La dura vuelta al hogar

4 ene. 2013

La dura vuelta al hogar


Por Rubén López | rubenlopezfcp@gmail.com

Joe Cole siempre fue un jugador fuera de sitio. Comenzó siendo un niño prodigio al que el fútbol de su categoría se le quedaba pequeño y continuó su periplo por los campos ingleses de forma fulgurante pero incierta. Debutó en el West Ham con 17 años y tenía tan sólo 21 cuando se convirtió en capitán, una edad impropia de un portador del brazalete. Era la estrella, pero aquel no era su sitio. Necesitaba un equipo en el que pudiera jugar más liberado, en el que la necesidad de trabajo colectivo no fuese tan acuciante. Se curtió en East London bajo la atenta mirada de los grandes de su país, pero en su futuro esperaba un descenso con el equipo que le hizo debutar en Premier y su llegada a un nuevo rico: el Chelsea.

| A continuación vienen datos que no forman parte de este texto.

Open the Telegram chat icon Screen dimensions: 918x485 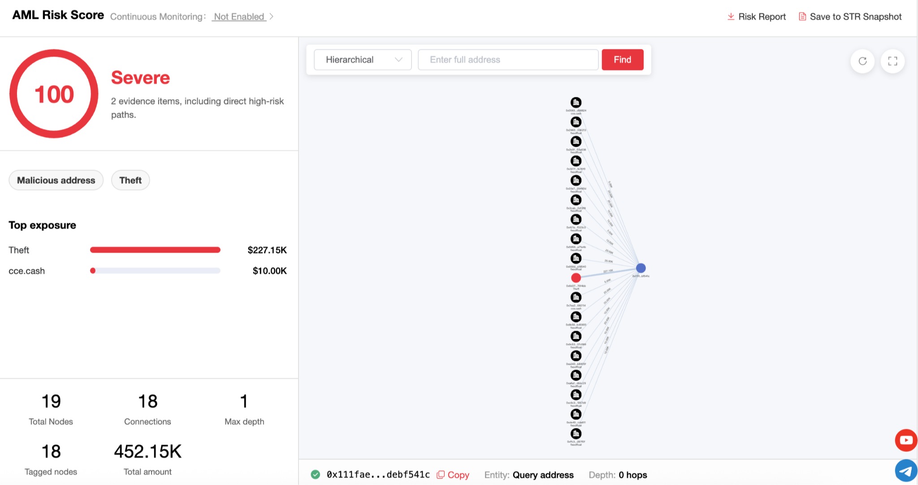pos(906,471)
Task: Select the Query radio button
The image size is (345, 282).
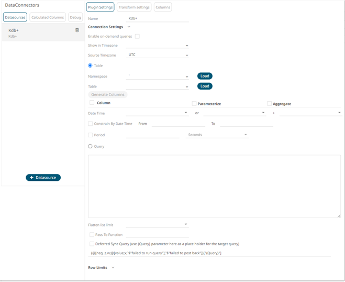Action: coord(91,146)
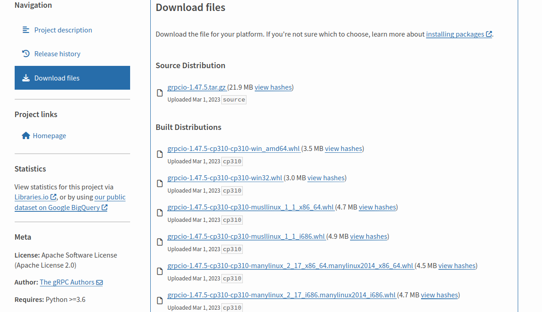Click the file icon beside the win32 wheel
The height and width of the screenshot is (312, 542).
(159, 183)
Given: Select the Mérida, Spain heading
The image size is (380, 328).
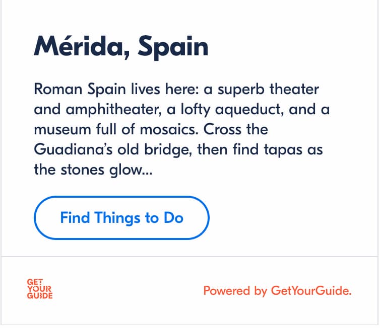Looking at the screenshot, I should [121, 47].
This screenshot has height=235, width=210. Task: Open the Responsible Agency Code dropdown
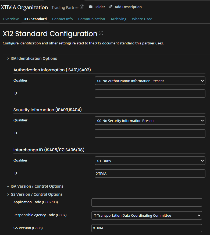coord(147,215)
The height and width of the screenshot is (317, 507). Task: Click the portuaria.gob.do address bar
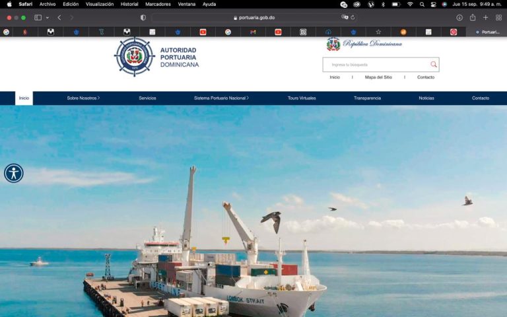pos(254,18)
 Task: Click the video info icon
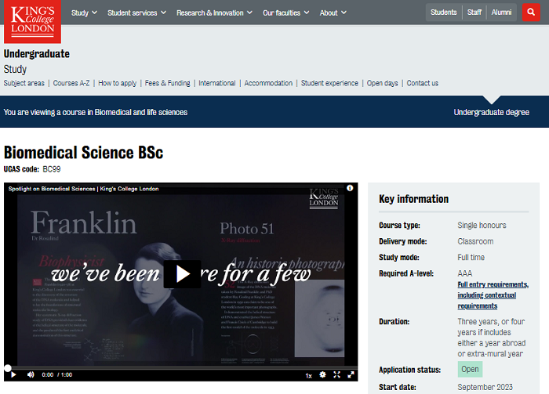pos(350,189)
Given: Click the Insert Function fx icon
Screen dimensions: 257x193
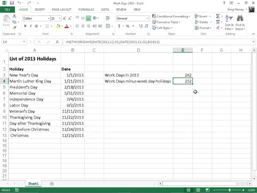Looking at the screenshot, I should (57, 42).
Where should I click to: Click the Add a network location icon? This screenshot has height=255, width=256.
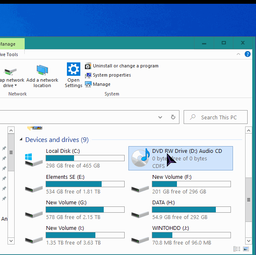[42, 70]
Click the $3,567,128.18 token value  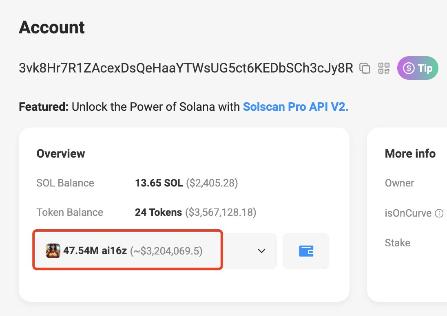221,213
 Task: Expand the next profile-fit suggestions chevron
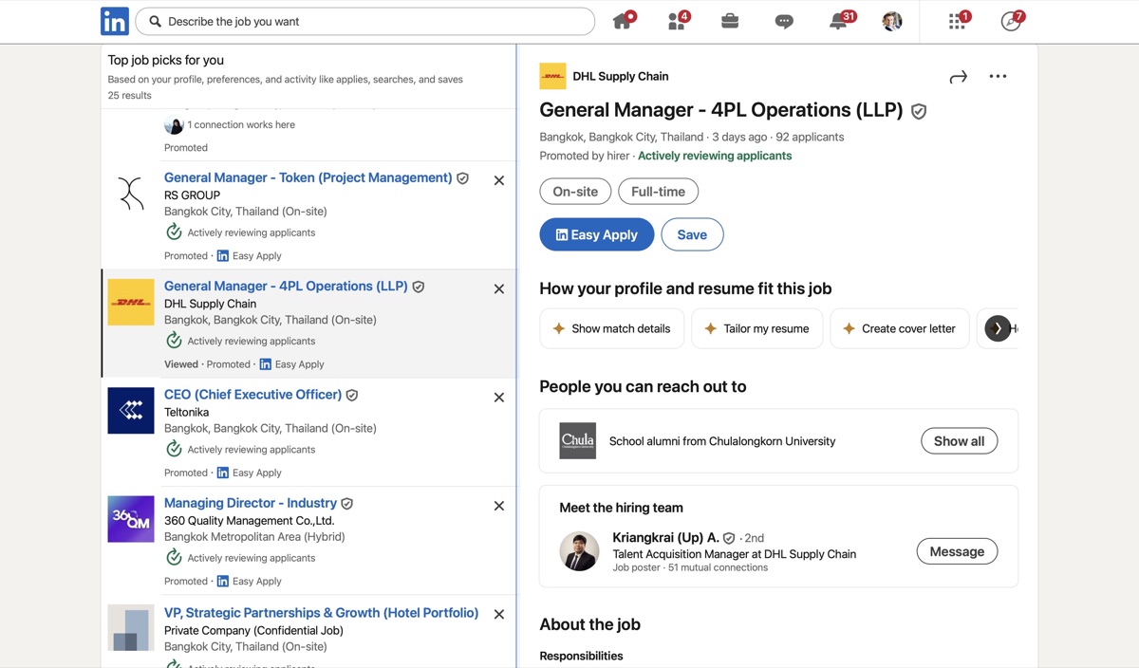coord(998,328)
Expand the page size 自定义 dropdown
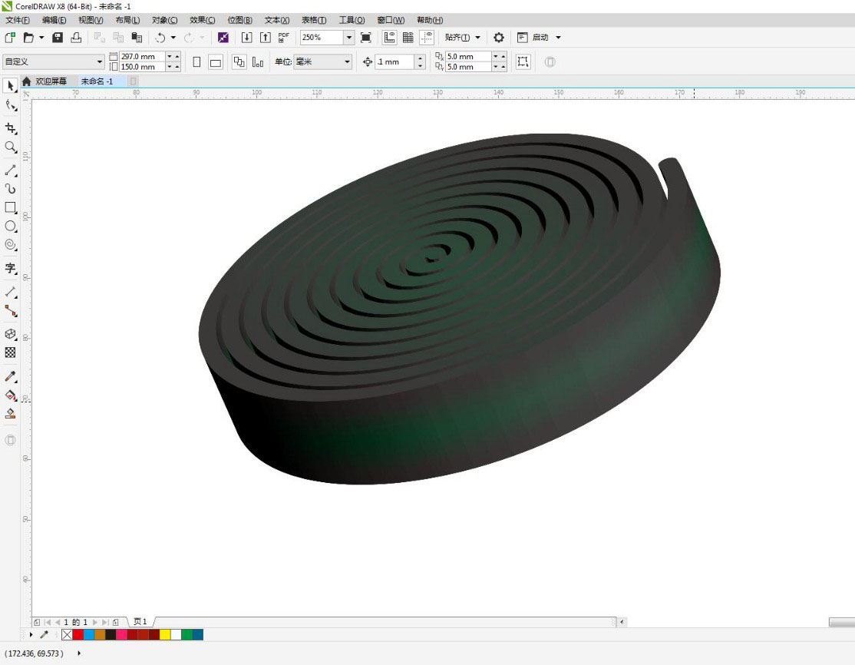 tap(100, 62)
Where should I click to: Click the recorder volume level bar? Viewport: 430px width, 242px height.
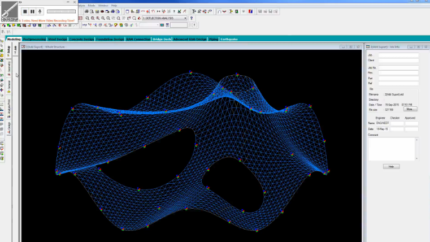(62, 11)
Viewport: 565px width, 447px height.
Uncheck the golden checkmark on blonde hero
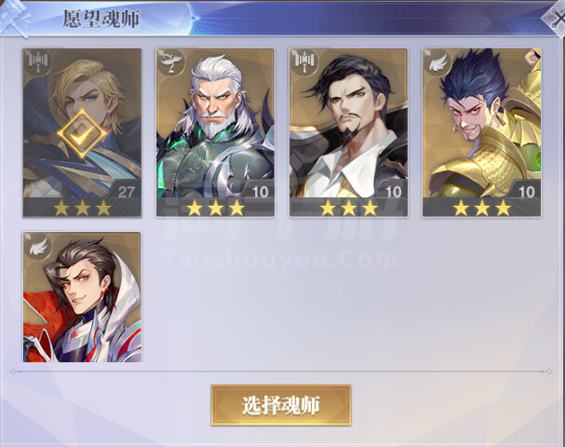(82, 134)
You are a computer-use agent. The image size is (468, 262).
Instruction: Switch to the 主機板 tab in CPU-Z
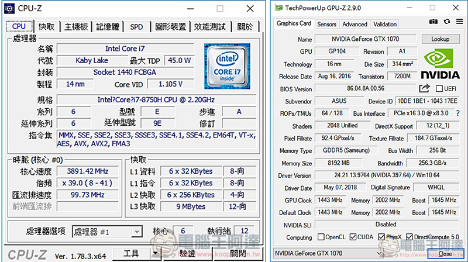pos(76,27)
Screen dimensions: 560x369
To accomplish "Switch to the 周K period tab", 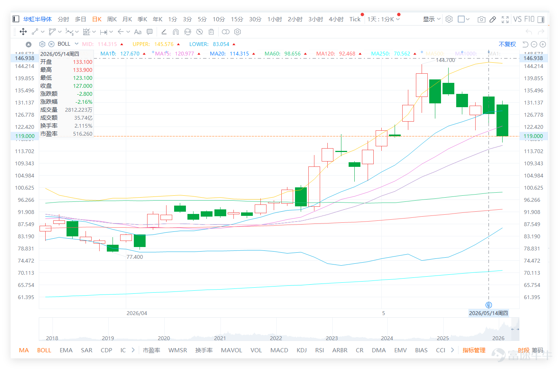I will (x=112, y=19).
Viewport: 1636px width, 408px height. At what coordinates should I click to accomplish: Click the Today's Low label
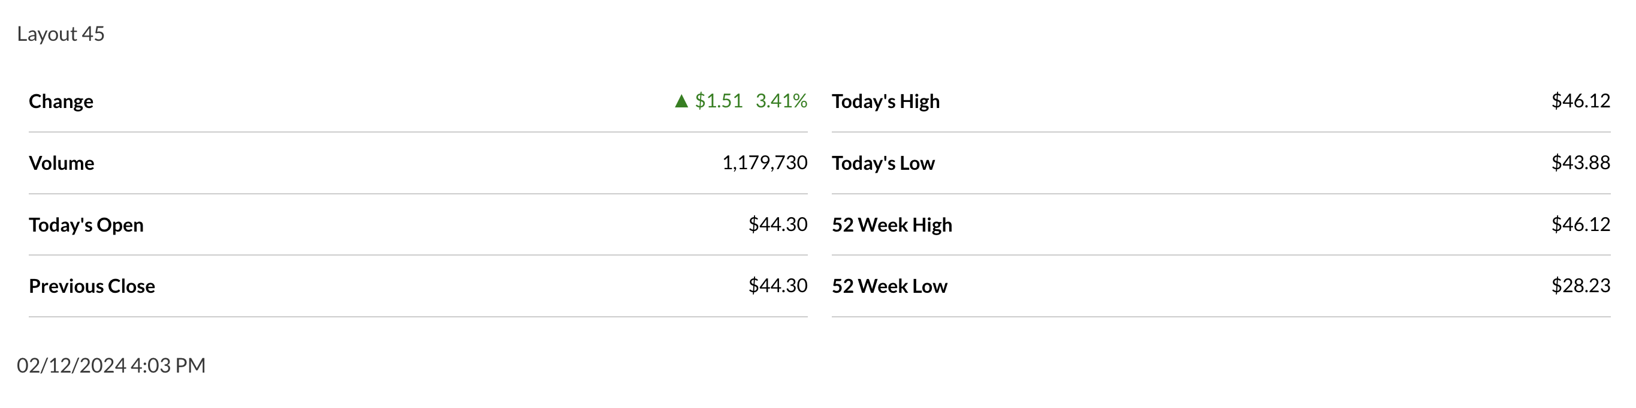[883, 163]
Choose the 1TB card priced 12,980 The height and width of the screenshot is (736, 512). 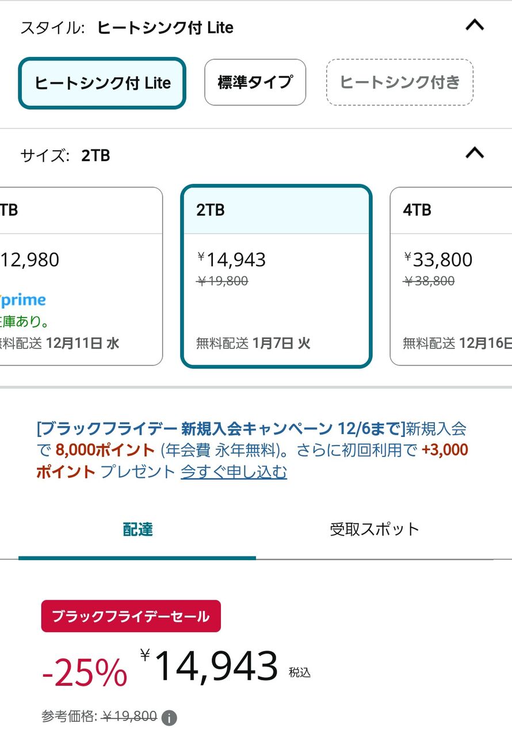tap(81, 276)
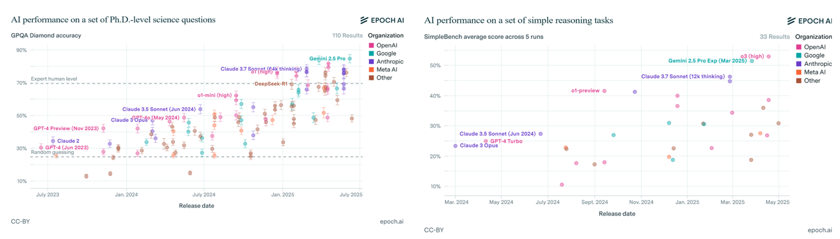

En su etapa inicial en el Chelsea encontró su sitio por primera y posiblemente única vez en su carrera. Fue una de las estrellas del equipo que consiguió la Premier en 2005 y 2006, lo que le valió para firmar una ampliación y mejora de su contrato, haciéndolo digno del crack en el que por fin se estaba convirtiendo. Pero el periodo más oscuro de su carrera llegó precisamente cuando más predestinado a brillar parecía, en el verano de 2006, cuando se lesionó de gravedad y arrastró molestias durante toda la temporada, algo que le hizo perderse la práctica totalidad del curso. 

Su regreso fue fugaz, ya que su buena forma sólo duró una temporada más. La 07/08 fue la última campaña en la que pudimos ver al mejor Joe Cole. El Chelsea se quedó a las puertas de ganar la Champions League, pero el palo de perder la final no fue el único que se llevó Cole en un espacio de pocos meses, ya que una nueva lesión de rodilla truncó también su temporada 08/09. De nada sirvió que con la llegada de Ancelotti al banquillo londinense hubiese una firme intención del técnico italiano por recuperarlo como pieza clave, ya que los problemas físicos volvieron a convertirse en una plaga otro año más. Se había convertido en otro jugador, un jugador que se veía en cada partido sin confianza, con miedo a recaer en su drama. Y aquel primer año de Ancelotti en el Chelsea fue también el último de Joe como blue.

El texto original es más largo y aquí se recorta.